- _Task prompt_
Copy out every record exactly.

Records from a dataset:
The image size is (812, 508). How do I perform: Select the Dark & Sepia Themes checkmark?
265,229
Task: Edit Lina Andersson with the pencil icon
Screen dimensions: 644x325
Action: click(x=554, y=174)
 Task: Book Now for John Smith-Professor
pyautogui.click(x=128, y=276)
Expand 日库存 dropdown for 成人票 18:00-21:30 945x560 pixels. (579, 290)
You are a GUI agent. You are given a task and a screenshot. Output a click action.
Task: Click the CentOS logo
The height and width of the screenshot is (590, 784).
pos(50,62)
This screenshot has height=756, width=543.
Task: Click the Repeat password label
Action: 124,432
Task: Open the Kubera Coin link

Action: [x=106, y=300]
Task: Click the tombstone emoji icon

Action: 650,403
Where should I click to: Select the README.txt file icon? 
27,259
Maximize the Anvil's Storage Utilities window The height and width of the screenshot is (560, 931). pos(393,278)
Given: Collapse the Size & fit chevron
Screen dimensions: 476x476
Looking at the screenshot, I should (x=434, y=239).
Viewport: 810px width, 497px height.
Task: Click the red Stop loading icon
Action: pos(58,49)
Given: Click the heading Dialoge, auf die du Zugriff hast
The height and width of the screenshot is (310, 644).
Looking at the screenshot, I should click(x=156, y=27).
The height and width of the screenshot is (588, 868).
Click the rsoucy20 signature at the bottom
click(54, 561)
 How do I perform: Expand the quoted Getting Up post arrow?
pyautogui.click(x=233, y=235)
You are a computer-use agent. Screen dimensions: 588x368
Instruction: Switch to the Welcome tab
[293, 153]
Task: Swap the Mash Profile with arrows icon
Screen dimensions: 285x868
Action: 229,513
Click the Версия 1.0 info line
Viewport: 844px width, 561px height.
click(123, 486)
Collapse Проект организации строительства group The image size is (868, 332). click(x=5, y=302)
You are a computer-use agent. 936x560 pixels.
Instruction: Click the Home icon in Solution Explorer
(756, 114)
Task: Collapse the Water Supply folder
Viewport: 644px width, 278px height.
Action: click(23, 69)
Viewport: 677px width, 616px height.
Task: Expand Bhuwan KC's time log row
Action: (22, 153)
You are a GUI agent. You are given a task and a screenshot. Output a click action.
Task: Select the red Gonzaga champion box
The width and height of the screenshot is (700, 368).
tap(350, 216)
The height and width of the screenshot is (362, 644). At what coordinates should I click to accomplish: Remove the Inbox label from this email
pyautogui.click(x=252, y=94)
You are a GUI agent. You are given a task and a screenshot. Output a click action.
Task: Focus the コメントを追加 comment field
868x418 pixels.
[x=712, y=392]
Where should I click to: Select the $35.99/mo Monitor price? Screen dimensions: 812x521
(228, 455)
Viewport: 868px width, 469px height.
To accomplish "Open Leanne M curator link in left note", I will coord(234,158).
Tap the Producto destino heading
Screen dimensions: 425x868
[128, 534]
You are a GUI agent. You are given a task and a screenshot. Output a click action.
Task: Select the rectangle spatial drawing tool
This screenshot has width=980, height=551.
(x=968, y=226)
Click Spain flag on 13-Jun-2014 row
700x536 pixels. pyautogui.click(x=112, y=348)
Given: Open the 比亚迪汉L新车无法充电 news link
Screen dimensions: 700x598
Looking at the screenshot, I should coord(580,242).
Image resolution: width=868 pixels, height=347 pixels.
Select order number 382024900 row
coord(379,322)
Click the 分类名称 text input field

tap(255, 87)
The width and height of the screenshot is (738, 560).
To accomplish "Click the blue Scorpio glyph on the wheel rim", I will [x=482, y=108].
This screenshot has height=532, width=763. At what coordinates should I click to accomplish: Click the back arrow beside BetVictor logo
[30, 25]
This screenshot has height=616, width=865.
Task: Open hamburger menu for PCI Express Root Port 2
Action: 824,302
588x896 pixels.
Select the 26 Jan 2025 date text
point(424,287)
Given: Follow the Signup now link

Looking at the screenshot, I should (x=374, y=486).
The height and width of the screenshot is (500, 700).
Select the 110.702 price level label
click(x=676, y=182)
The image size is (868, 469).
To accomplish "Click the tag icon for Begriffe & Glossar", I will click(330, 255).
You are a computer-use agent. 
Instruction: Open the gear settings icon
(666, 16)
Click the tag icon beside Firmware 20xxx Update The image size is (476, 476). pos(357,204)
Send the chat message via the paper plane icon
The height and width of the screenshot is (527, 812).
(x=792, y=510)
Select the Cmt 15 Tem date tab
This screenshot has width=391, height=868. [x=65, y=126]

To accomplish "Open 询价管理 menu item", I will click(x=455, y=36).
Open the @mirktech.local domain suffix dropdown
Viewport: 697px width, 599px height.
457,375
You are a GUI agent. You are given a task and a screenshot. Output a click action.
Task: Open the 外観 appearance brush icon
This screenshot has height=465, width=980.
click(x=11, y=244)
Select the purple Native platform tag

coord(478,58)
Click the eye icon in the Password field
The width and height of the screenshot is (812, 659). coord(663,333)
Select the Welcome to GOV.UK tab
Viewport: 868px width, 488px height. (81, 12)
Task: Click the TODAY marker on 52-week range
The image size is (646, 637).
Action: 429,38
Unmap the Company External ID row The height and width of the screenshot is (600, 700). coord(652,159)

- _Exercise solution_
The image size is (812, 508). How do I perform: Select the Dark & Sepia Themes checkmark?
265,229
Task: Edit Lina Andersson with the pencil icon
Screen dimensions: 644x325
Action: click(x=554, y=174)
 Task: Book Now for John Smith-Professor
pyautogui.click(x=128, y=276)
Expand 日库存 dropdown for 成人票 18:00-21:30 945x560 pixels. (579, 290)
You are a GUI agent. You are given a task and a screenshot. Output a click action.
Task: Click the CentOS logo
The height and width of the screenshot is (590, 784).
pos(50,62)
This screenshot has height=756, width=543.
Task: Click the Repeat password label
Action: 124,432
Task: Open the Kubera Coin link

Action: [x=106, y=300]
Task: Click the tombstone emoji icon

Action: 650,403
Where should I click to: Select the README.txt file icon? 
27,259
Maximize the Anvil's Storage Utilities window The height and width of the screenshot is (560, 931). pos(393,278)
Given: Collapse the Size & fit chevron
Screen dimensions: 476x476
Looking at the screenshot, I should (x=434, y=239).
Viewport: 810px width, 497px height.
Task: Click the red Stop loading icon
Action: pos(58,49)
Given: Click the heading Dialoge, auf die du Zugriff hast
The height and width of the screenshot is (310, 644).
Looking at the screenshot, I should click(x=156, y=27).
The height and width of the screenshot is (588, 868).
Click the rsoucy20 signature at the bottom
click(54, 561)
 How do I perform: Expand the quoted Getting Up post arrow?
pyautogui.click(x=233, y=235)
You are a computer-use agent. Screen dimensions: 588x368
Instruction: Switch to the Welcome tab
[293, 153]
Task: Swap the Mash Profile with arrows icon
Screen dimensions: 285x868
Action: 229,513
Click the Версия 1.0 info line
Viewport: 844px width, 561px height.
click(123, 486)
Collapse Проект организации строительства group The image size is (868, 332). click(x=5, y=302)
You are a computer-use agent. 936x560 pixels.
Instruction: Click the Home icon in Solution Explorer
(756, 114)
Task: Collapse the Water Supply folder
Viewport: 644px width, 278px height.
Action: click(23, 69)
Viewport: 677px width, 616px height.
Task: Expand Bhuwan KC's time log row
Action: (22, 153)
You are a GUI agent. You are given a task and a screenshot. Output a click action.
Task: Select the red Gonzaga champion box
The width and height of the screenshot is (700, 368).
tap(350, 216)
The height and width of the screenshot is (362, 644). At what coordinates should I click to accomplish: Remove the Inbox label from this email
pyautogui.click(x=252, y=94)
You are a GUI agent. You are given a task and a screenshot. Output a click action.
Task: Focus the コメントを追加 comment field
868x418 pixels.
[x=712, y=392]
Where should I click to: Select the $35.99/mo Monitor price? Screen dimensions: 812x521
(228, 455)
Viewport: 868px width, 469px height.
To accomplish "Open Leanne M curator link in left note", I will coord(234,158).
Tap the Producto destino heading
Screen dimensions: 425x868
[128, 534]
You are a GUI agent. You are given a task and a screenshot. Output a click action.
Task: Select the rectangle spatial drawing tool
This screenshot has width=980, height=551.
(x=968, y=226)
Click Spain flag on 13-Jun-2014 row
700x536 pixels. pyautogui.click(x=112, y=348)
Given: Open the 比亚迪汉L新车无法充电 news link
Screen dimensions: 700x598
Looking at the screenshot, I should coord(580,242).
Image resolution: width=868 pixels, height=347 pixels.
Select order number 382024900 row
coord(379,322)
Click the 分类名称 text input field

tap(255, 87)
The width and height of the screenshot is (738, 560).
To accomplish "Click the blue Scorpio glyph on the wheel rim", I will [x=482, y=108].
This screenshot has height=532, width=763. At what coordinates should I click to accomplish: Click the back arrow beside BetVictor logo
[30, 25]
This screenshot has height=616, width=865.
Task: Open hamburger menu for PCI Express Root Port 2
Action: 824,302
588x896 pixels.
Select the 26 Jan 2025 date text
point(424,287)
Given: Follow the Signup now link

Looking at the screenshot, I should (x=374, y=486).
The height and width of the screenshot is (500, 700).
Select the 110.702 price level label
click(x=676, y=182)
The image size is (868, 469).
To accomplish "Click the tag icon for Begriffe & Glossar", I will click(330, 255).
You are a computer-use agent. 
Instruction: Open the gear settings icon
(666, 16)
Click the tag icon beside Firmware 20xxx Update The image size is (476, 476). pos(357,204)
Send the chat message via the paper plane icon
The height and width of the screenshot is (527, 812).
(x=792, y=510)
Select the Cmt 15 Tem date tab
This screenshot has width=391, height=868. [x=65, y=126]

To accomplish "Open 询价管理 menu item", I will click(x=455, y=36).
Open the @mirktech.local domain suffix dropdown
Viewport: 697px width, 599px height.
457,375
You are a GUI agent. You are given a task and a screenshot. Output a click action.
Task: Open the 外観 appearance brush icon
This screenshot has height=465, width=980.
click(x=11, y=244)
Select the purple Native platform tag

coord(478,58)
Click the eye icon in the Password field
The width and height of the screenshot is (812, 659). coord(663,333)
Select the Welcome to GOV.UK tab
Viewport: 868px width, 488px height. (81, 12)
Task: Click the TODAY marker on 52-week range
The image size is (646, 637).
Action: 429,38
Unmap the Company External ID row The height and width of the screenshot is (600, 700). coord(652,159)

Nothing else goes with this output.